▶ Assignment
Through the end of the data below, output every line exactly, beginning with the line that contains "Мужские английские рубашки".
(Data provided Opens)
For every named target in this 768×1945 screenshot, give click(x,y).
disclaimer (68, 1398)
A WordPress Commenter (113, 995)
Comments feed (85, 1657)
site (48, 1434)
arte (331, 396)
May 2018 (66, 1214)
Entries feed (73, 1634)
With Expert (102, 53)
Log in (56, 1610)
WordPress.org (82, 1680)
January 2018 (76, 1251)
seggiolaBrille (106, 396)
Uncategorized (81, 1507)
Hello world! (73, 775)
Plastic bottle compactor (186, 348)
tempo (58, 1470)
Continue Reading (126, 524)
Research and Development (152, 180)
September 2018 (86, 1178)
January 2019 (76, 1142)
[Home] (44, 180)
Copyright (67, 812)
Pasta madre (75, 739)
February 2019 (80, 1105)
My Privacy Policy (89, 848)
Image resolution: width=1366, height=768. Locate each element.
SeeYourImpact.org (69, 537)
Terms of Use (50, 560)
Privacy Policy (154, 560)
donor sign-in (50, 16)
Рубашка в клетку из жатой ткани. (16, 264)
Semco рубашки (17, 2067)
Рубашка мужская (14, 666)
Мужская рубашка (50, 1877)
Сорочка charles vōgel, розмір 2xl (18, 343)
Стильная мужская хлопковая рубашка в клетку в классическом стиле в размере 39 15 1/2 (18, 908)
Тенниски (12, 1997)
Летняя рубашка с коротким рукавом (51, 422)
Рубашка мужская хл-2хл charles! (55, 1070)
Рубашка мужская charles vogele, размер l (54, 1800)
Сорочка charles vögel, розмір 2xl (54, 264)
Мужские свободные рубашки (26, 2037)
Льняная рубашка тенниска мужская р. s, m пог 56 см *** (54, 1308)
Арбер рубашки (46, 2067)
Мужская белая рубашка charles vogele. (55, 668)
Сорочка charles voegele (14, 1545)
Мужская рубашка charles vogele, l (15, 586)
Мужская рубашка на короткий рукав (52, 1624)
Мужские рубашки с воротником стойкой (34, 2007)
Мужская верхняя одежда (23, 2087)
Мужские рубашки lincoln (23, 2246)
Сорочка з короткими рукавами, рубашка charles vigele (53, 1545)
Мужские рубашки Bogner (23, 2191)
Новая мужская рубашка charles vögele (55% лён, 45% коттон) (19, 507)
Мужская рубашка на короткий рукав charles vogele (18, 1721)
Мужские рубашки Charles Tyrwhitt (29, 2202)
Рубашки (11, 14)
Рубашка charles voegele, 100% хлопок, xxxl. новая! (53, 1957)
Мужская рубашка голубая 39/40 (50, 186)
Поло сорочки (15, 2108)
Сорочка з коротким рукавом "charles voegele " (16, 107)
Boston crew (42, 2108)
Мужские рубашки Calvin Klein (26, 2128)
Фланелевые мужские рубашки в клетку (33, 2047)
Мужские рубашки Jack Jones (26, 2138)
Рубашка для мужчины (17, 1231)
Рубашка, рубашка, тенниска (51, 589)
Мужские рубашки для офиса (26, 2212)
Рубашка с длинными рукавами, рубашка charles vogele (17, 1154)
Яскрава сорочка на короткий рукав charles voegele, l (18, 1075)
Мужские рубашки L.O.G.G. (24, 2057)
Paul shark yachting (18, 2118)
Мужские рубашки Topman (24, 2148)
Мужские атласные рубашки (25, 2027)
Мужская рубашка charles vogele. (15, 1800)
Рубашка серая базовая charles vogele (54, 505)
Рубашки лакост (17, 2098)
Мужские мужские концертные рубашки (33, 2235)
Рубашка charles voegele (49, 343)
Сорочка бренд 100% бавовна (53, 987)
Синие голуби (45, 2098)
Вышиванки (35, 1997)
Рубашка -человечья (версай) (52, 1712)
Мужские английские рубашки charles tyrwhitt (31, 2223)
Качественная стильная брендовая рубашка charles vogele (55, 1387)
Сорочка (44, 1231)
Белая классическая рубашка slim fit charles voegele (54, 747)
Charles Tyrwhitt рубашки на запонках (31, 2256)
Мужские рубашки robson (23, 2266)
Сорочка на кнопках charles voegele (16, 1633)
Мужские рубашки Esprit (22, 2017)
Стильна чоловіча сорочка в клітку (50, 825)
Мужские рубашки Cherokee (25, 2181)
(Data provided Closes)
▶ Exercise response
Мужские английские рубашки charles tyrwhitt (31, 2223)
Качественная стильная брендовая рубашка charles vogele (55, 1387)
Сорочка (44, 1231)
Белая классическая рубашка slim fit charles voegele (54, 747)
Charles Tyrwhitt рубашки на запонках (31, 2256)
Мужские рубашки robson (23, 2266)
Сорочка на кнопках charles voegele (16, 1633)
Мужские рубашки Esprit (22, 2017)
Стильна чоловіча сорочка в клітку (50, 825)
Мужские рубашки Cherokee (25, 2181)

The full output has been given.